━━ Recorded information ━━
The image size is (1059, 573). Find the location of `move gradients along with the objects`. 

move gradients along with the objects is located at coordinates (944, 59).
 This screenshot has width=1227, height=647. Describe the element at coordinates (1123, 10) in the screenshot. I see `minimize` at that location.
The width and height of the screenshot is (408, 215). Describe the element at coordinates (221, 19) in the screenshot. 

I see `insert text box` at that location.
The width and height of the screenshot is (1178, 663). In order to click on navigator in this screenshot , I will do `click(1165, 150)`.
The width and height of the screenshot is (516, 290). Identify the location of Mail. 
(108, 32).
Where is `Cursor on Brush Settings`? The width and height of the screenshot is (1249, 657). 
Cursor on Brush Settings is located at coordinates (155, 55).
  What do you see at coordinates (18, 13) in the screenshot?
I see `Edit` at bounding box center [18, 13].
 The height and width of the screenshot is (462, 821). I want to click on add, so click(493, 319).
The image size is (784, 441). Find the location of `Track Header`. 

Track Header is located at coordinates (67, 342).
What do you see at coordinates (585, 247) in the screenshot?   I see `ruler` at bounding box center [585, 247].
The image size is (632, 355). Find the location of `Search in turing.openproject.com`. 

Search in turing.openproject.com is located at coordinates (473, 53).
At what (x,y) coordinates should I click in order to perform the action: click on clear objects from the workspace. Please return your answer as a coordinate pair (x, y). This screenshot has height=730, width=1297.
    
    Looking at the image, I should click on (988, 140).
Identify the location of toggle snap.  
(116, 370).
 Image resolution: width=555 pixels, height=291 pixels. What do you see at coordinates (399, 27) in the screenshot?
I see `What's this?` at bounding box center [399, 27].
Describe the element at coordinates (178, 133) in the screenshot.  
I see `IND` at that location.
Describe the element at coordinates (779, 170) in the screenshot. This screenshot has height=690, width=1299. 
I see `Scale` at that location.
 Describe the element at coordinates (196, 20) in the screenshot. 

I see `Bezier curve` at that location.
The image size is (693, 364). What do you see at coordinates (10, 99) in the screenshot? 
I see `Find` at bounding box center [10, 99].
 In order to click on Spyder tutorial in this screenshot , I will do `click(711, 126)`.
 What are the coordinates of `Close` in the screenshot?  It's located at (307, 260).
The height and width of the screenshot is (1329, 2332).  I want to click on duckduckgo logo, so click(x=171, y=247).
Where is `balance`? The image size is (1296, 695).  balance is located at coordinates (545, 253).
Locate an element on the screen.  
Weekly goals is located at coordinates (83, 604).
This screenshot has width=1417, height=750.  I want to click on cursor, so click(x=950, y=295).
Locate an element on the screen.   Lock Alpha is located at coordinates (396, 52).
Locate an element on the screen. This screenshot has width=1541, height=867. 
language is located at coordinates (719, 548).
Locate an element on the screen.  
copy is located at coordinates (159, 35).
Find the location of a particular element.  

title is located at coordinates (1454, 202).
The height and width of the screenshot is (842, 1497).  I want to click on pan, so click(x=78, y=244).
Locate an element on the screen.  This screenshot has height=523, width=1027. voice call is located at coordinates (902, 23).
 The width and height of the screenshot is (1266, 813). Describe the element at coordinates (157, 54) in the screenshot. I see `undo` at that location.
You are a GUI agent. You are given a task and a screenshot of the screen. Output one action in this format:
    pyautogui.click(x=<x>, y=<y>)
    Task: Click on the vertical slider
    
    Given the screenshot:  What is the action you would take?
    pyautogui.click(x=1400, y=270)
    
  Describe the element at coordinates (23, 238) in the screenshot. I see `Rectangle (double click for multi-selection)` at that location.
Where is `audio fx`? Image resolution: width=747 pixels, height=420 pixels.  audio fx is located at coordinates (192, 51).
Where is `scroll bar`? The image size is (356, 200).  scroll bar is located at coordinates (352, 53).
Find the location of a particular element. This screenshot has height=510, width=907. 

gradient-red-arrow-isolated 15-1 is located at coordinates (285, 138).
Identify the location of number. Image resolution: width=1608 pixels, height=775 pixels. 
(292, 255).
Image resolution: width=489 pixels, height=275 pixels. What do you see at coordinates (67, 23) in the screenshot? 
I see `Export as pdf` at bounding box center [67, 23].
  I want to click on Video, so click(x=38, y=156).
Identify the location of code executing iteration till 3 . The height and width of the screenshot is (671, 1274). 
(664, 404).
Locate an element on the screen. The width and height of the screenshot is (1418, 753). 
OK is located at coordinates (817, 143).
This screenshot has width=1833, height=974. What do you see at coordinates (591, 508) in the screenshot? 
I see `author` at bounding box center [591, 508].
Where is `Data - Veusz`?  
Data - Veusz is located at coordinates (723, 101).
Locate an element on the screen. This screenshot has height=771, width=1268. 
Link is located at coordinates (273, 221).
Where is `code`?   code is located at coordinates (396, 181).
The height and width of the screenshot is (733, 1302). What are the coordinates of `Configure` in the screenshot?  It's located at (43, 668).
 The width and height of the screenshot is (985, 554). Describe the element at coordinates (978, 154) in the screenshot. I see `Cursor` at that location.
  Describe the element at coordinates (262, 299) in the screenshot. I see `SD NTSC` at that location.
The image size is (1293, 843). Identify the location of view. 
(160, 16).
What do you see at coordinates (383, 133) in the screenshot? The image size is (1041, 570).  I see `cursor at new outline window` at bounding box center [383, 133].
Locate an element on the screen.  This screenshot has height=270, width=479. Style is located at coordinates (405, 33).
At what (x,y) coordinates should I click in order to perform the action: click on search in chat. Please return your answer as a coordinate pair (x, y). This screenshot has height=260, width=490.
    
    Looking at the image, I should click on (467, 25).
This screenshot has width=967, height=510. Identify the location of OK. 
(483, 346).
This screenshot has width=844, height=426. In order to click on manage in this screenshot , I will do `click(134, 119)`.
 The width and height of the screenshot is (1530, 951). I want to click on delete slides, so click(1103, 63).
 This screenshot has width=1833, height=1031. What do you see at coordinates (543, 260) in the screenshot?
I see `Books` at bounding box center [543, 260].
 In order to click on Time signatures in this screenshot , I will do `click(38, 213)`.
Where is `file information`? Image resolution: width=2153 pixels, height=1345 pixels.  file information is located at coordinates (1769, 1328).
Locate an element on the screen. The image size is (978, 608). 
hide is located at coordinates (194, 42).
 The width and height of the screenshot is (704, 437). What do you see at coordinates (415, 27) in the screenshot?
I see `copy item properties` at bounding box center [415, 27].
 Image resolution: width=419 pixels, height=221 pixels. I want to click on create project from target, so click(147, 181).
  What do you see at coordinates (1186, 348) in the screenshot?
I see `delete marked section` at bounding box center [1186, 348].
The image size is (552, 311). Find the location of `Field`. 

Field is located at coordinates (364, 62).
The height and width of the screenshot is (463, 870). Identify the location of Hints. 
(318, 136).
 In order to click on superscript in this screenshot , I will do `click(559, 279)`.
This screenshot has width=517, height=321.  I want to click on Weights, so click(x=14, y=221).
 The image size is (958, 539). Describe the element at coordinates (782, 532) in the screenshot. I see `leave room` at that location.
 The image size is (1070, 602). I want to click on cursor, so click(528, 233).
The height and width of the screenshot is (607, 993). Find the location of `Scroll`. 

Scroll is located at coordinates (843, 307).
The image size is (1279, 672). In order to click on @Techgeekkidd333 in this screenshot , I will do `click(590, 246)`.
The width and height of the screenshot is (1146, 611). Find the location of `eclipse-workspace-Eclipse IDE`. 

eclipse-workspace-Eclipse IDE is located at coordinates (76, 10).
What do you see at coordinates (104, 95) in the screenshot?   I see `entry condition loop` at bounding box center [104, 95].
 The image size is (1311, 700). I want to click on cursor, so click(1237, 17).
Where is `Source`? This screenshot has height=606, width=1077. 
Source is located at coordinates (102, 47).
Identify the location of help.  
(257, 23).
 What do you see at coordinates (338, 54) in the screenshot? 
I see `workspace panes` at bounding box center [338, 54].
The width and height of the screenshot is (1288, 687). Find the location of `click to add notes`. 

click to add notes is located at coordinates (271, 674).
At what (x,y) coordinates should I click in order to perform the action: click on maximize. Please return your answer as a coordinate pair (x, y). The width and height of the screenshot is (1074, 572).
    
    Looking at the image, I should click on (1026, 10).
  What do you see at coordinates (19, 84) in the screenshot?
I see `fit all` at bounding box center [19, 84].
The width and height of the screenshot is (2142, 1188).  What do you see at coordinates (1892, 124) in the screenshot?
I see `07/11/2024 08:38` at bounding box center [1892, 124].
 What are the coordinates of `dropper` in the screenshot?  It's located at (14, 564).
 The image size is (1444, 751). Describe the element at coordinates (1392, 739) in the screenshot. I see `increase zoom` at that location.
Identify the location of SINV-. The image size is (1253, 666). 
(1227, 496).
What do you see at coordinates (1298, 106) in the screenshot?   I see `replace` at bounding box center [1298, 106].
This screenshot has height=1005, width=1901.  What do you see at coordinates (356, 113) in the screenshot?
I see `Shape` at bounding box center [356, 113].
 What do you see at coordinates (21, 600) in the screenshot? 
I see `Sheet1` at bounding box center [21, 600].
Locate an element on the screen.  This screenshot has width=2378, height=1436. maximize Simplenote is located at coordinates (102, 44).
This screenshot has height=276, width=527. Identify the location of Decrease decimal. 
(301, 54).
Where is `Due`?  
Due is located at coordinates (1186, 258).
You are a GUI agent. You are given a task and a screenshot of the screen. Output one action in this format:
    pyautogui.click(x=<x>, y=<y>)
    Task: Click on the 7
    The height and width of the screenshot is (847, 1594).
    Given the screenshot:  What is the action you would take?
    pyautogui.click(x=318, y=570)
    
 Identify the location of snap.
━━━
*Exercise objective*:
Copy out each line of the records above that contains the string "snap", treating uppercase and lowercase as different.

*Written answer*:
Identify the location of toggle snap.  
 Identify the location of snap.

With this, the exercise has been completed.